*** Opening Recorded information ***

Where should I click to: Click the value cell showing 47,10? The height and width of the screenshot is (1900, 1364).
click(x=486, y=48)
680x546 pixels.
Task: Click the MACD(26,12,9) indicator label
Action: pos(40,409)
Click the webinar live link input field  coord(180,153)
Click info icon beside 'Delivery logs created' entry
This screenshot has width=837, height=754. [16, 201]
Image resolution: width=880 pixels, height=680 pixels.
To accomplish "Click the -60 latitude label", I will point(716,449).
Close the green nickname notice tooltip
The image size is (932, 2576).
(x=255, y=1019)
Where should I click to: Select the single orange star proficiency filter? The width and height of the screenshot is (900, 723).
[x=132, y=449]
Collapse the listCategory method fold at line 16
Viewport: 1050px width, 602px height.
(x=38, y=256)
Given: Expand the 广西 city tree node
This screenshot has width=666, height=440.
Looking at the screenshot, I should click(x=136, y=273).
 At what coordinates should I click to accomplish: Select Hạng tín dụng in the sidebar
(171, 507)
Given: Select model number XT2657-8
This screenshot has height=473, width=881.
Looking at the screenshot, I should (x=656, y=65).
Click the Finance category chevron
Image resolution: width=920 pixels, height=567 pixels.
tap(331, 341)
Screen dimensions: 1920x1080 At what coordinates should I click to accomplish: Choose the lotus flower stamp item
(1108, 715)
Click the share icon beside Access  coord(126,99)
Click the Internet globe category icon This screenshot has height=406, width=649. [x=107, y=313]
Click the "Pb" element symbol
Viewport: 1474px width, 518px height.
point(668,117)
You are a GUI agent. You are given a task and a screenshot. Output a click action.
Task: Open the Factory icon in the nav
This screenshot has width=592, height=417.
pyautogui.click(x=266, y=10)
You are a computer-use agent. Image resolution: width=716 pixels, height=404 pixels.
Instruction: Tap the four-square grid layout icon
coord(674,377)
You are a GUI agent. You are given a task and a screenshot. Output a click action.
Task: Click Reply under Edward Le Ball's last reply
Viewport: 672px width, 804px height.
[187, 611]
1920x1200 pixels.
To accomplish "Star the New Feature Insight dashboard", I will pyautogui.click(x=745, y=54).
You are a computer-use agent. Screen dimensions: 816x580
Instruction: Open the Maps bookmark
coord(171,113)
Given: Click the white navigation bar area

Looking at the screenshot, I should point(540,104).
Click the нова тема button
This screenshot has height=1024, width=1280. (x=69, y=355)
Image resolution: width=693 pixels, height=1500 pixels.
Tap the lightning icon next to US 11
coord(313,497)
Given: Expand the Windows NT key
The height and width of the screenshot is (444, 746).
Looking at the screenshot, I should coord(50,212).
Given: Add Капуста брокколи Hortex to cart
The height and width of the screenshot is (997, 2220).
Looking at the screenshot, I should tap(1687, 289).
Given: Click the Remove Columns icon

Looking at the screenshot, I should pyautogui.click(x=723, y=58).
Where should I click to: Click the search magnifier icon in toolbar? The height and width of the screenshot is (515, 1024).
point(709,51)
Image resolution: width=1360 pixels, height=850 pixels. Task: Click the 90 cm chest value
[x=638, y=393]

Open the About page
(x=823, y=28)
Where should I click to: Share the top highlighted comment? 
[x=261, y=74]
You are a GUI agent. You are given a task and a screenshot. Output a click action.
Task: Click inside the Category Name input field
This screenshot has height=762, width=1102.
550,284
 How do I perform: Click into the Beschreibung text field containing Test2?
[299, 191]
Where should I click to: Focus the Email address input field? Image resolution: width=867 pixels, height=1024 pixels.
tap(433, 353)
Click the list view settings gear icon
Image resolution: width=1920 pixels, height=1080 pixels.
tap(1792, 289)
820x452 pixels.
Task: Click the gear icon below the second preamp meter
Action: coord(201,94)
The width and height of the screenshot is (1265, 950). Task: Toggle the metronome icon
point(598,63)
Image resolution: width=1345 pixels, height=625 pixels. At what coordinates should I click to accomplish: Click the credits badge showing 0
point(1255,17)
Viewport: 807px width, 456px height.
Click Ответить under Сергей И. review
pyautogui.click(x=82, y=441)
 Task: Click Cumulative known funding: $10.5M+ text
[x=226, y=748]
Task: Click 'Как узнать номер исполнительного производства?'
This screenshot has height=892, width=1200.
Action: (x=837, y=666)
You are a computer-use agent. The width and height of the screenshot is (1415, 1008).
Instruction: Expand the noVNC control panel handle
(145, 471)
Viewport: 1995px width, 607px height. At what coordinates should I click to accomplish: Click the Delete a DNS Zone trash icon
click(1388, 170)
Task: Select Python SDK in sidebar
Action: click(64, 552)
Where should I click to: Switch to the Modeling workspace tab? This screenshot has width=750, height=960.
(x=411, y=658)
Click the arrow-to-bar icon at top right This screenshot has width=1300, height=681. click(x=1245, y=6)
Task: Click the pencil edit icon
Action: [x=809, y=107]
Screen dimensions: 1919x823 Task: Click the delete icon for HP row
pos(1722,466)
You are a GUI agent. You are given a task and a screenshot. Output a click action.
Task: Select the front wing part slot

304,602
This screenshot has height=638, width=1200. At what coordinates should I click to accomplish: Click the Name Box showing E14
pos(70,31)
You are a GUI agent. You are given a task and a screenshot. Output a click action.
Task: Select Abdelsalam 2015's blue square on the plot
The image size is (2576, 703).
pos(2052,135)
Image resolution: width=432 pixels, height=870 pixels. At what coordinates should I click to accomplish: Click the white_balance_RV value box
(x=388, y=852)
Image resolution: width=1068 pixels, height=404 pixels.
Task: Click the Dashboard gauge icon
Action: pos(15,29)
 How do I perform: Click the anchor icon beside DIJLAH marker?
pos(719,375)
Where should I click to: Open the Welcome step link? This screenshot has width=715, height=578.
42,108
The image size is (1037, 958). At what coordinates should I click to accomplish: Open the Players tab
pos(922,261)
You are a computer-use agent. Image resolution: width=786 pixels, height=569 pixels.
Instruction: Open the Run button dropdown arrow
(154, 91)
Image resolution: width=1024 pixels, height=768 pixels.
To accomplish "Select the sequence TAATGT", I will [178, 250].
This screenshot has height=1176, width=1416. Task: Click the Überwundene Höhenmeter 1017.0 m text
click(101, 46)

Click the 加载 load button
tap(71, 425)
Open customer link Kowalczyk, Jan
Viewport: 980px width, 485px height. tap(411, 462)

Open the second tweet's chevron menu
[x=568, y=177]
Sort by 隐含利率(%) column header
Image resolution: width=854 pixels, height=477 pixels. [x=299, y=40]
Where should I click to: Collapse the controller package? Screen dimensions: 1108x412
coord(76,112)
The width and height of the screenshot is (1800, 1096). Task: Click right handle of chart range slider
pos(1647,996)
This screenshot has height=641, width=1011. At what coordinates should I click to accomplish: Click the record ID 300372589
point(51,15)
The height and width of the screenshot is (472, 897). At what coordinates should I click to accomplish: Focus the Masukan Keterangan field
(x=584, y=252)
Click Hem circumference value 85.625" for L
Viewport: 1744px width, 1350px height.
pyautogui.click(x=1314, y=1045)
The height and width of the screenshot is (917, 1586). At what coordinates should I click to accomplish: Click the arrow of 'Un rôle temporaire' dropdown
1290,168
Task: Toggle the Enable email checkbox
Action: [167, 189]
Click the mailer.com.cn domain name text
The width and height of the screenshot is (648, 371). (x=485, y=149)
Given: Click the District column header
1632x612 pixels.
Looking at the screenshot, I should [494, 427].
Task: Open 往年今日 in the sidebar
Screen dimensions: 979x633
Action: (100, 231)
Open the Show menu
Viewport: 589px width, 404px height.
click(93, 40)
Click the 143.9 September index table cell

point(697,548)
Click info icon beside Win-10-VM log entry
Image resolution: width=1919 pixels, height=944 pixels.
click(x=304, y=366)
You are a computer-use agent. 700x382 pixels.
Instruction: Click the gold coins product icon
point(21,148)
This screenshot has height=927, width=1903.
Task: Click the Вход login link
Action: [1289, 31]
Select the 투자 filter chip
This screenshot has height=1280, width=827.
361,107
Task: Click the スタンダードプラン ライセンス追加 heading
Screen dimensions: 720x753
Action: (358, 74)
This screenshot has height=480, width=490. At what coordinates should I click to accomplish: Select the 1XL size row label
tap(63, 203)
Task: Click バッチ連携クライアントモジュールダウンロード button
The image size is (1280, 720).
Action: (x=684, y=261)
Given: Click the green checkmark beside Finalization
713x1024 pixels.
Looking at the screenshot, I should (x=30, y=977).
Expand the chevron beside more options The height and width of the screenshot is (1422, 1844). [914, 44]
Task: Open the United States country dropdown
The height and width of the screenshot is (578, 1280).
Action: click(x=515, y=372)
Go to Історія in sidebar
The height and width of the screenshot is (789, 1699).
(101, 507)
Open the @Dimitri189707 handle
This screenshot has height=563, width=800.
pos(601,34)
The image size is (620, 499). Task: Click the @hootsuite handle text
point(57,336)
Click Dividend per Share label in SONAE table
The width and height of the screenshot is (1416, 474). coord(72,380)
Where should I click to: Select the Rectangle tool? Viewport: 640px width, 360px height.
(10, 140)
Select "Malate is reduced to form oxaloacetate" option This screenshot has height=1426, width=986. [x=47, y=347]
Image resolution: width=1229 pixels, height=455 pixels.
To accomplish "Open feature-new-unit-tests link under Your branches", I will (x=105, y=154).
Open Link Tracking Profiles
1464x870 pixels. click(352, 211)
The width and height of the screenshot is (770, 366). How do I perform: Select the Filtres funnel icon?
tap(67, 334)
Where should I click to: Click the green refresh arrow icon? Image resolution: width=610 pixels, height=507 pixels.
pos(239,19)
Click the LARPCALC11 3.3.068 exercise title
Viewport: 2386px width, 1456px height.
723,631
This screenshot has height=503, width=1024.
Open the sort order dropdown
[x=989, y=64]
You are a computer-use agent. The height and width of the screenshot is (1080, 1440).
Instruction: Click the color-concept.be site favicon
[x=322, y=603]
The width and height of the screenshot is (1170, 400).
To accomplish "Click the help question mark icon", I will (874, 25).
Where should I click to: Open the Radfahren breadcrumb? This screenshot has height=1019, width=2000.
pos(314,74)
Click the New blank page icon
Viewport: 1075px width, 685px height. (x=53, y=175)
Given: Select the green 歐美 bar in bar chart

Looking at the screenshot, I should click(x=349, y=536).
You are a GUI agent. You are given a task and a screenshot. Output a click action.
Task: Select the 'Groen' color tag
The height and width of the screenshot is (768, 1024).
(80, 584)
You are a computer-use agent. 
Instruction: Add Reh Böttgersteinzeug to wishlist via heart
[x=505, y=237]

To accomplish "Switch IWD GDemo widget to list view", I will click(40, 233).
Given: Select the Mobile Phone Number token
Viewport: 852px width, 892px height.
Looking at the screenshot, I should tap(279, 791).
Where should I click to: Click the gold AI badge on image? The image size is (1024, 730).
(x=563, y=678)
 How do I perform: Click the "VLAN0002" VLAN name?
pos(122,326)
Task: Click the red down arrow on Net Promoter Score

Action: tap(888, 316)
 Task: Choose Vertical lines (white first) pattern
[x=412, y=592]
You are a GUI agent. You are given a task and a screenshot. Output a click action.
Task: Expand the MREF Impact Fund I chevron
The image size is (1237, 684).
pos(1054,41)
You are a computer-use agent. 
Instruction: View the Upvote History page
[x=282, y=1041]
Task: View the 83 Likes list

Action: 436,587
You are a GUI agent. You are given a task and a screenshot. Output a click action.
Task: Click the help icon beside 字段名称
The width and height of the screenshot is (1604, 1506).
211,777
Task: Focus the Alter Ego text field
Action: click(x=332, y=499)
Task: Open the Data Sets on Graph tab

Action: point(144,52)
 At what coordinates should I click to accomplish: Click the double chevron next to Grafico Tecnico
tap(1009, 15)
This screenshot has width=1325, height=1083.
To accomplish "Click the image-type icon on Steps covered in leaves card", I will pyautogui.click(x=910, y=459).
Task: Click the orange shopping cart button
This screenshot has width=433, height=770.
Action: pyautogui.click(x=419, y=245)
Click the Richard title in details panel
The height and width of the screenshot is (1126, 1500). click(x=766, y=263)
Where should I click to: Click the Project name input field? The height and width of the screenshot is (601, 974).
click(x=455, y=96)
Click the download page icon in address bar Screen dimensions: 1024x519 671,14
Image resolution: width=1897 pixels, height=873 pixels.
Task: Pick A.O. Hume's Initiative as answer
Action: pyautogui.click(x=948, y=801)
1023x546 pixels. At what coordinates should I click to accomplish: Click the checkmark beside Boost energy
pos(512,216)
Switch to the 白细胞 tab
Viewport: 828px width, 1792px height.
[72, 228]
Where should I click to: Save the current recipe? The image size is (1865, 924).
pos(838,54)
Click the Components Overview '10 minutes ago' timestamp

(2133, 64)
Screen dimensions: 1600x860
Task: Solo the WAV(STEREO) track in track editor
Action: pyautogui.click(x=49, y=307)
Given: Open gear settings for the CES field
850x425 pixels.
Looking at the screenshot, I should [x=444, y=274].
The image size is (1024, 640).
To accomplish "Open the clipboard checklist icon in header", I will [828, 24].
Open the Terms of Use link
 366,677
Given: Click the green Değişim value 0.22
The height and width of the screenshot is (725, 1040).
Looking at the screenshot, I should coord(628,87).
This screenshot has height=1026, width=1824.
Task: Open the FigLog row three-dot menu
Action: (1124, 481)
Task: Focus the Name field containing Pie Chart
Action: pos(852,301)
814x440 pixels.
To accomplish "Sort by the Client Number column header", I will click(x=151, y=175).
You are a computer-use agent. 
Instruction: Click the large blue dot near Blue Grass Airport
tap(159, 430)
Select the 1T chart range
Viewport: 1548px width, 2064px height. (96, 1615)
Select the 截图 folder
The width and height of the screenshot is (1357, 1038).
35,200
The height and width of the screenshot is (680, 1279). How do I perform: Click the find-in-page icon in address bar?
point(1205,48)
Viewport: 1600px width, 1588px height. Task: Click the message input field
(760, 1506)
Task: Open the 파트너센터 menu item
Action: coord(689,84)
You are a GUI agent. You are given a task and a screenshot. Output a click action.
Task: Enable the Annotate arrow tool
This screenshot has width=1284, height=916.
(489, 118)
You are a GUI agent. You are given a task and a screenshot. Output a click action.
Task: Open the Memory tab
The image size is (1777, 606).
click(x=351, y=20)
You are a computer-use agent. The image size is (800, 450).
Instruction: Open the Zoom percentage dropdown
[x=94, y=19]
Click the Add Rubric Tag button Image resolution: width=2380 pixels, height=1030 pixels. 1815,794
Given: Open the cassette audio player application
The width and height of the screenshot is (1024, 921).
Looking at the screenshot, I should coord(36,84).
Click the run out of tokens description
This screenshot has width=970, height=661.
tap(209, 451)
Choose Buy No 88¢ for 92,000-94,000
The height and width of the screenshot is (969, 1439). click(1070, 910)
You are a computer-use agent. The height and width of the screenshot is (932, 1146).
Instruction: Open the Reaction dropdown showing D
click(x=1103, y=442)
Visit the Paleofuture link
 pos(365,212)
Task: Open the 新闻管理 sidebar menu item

*** Closing Recorded information ***

* Work instruction *
Lines containing the word "computer": copy every one of them from the records above.

* Exercise solution *
You are a computer-use agent. Image resolution: width=716 pixels, height=404 pixels.
You are a computer-use agent. Screen dimensions: 816x580
You are a computer-use agent. The width and height of the screenshot is (1415, 1008).
You are a computer-use agent. Image resolution: width=786 pixels, height=569 pixels.
You are a computer-use agent. 700x382 pixels.
You are a computer-use agent. The height and width of the screenshot is (1080, 1440).
You are a computer-use agent. 
You are a computer-use agent. 
You are a computer-use agent. 
You are a computer-use agent. The image size is (800, 450).
You are a computer-use agent. The height and width of the screenshot is (932, 1146).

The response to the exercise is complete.